Disease Models & Mechanisms (Apr 2016)

Multimodal analysis of ocular inflammation using the endotoxin-induced uveitis mouse model

  • Colin J. Chu,
  • Peter J. Gardner,
  • David A. Copland,
  • Sidath E. Liyanage,
  • Anai Gonzalez-Cordero,
  • Sophia-Martha kleine Holthaus,
  • Ulrich F. O. Luhmann,
  • Alexander J. Smith,
  • Robin R. Ali,
  • Andrew D. Dick

DOI
https://doi.org/10.1242/dmm.022475
Journal volume & issue
Vol. 9, no. 4
pp. 473 – 481

Abstract

Read online

Endotoxin-induced uveitis (EIU) in rodents is a model of acute Toll-like receptor 4 (TLR4)-mediated organ inflammation, and has been used to model human anterior uveitis, examine leukocyte trafficking and test novel anti-inflammatory therapeutics.
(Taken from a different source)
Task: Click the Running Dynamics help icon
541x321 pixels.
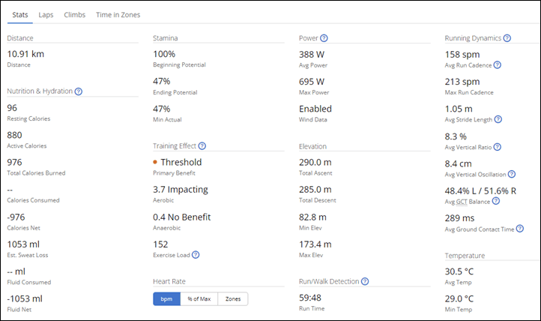Action: pyautogui.click(x=507, y=38)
Wider adoption has been limited by the requirement for manual, non-specific, cell-count scoring of histological sections from each eye as a measure of disease severity. Here, we describe a comprehensive and efficient technique that uses ocular dissection and multimodal tissue analysis. This allows matched disease scoring by multicolour flow cytometric analysis of the inflammatory infiltrate, protein analysis on ocular supernatants and qPCR on remnant tissues of the same eye. Dynamic changes in cell populations could be identified and mapped to chemokine and cytokine changes over the course of the model. To validate the technique, dose-responsive suppression of leukocyte infiltration by recombinant interleukin-10 was demonstrated, as well as selective suppression of the monocyte (CD11b+Ly6C+) infiltrate, in mice deficient for either Ccl2 or Ccr2. Optical coherence tomography (OCT) was used for the first time in this model to allow in vivo imaging of infiltrating vitreous cells, and correlated with CD11b+Ly6G+ counts to provide another unique measure of cell populations in the ocular tissue. Multimodal tissue analysis of EIU is proposed as a new standard to improve and broaden the application of this model.